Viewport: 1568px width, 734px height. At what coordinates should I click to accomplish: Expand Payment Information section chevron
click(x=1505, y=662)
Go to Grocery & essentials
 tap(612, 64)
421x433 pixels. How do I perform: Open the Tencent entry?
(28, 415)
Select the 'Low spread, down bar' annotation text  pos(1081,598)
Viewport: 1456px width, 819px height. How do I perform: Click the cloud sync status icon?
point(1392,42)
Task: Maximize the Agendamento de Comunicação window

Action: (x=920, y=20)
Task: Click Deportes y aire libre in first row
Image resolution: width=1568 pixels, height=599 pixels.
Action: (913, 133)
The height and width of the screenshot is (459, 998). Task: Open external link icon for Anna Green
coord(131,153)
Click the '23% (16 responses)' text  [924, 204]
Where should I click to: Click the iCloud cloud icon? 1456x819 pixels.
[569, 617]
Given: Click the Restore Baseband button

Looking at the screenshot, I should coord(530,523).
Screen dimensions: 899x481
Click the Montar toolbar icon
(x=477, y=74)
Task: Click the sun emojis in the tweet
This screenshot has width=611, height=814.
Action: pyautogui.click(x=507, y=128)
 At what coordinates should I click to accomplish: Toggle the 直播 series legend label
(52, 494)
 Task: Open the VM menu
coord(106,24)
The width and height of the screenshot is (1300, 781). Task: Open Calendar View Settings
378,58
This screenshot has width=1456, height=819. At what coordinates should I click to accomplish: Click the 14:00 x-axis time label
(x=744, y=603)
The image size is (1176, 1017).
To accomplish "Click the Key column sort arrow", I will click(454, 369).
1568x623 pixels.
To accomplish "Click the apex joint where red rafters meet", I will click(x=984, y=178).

DO THIS: Arrange every line of the entries above as a Markdown table with two columns, Row and Entry line, numbering the rows in order and leaving out blank lines.

FULL ANSWER:
| Row | Entry line |
|---|---|
| 1 | Viewport: 1568px width, 734px height. At what coordinates should I click to accomplish: Expand Payment Information section chevron |
| 2 | click(x=1505, y=662) |
| 3 | Go to Grocery & essentials |
| 4 |  tap(612, 64) |
| 5 | 421x433 pixels. How do I perform: Open the Tencent entry? |
| 6 | (28, 415) |
| 7 | Select the 'Low spread, down bar' annotation text  pos(1081,598) |
| 8 | Viewport: 1456px width, 819px height. How do I perform: Click the cloud sync status icon? |
| 9 | point(1392,42) |
| 10 | Task: Maximize the Agendamento de Comunicação window |
| 11 | Action: (x=920, y=20) |
| 12 | Task: Click Deportes y aire libre in first row |
| 13 | Image resolution: width=1568 pixels, height=599 pixels. |
| 14 | Action: (913, 133) |
| 15 | The height and width of the screenshot is (459, 998). Task: Open external link icon for Anna Green |
| 16 | coord(131,153) |
| 17 | Click the '23% (16 responses)' text  [924, 204] |
| 18 | Where should I click to: Click the iCloud cloud icon? 1456x819 pixels. |
| 19 | [569, 617] |
| 20 | Given: Click the Restore Baseband button |
| 21 | Looking at the screenshot, I should coord(530,523). |
| 22 | Screen dimensions: 899x481 |
| 23 | Click the Montar toolbar icon |
| 24 | (x=477, y=74) |
| 25 | Task: Click the sun emojis in the tweet |
| 26 | This screenshot has width=611, height=814. |
| 27 | Action: pyautogui.click(x=507, y=128) |
| 28 |  At what coordinates should I click to accomplish: Toggle the 直播 series legend label |
| 29 | (52, 494) |
| 30 |  Task: Open the VM menu |
| 31 | coord(106,24) |
| 32 | The width and height of the screenshot is (1300, 781). Task: Open Calendar View Settings |
| 33 | 378,58 |
| 34 | This screenshot has width=1456, height=819. At what coordinates should I click to accomplish: Click the 14:00 x-axis time label |
| 35 | (x=744, y=603) |
| 36 | The image size is (1176, 1017). |
| 37 | To accomplish "Click the Key column sort arrow", I will click(454, 369). |
| 38 | 1568x623 pixels. |
| 39 | To accomplish "Click the apex joint where red rafters meet", I will click(x=984, y=178). |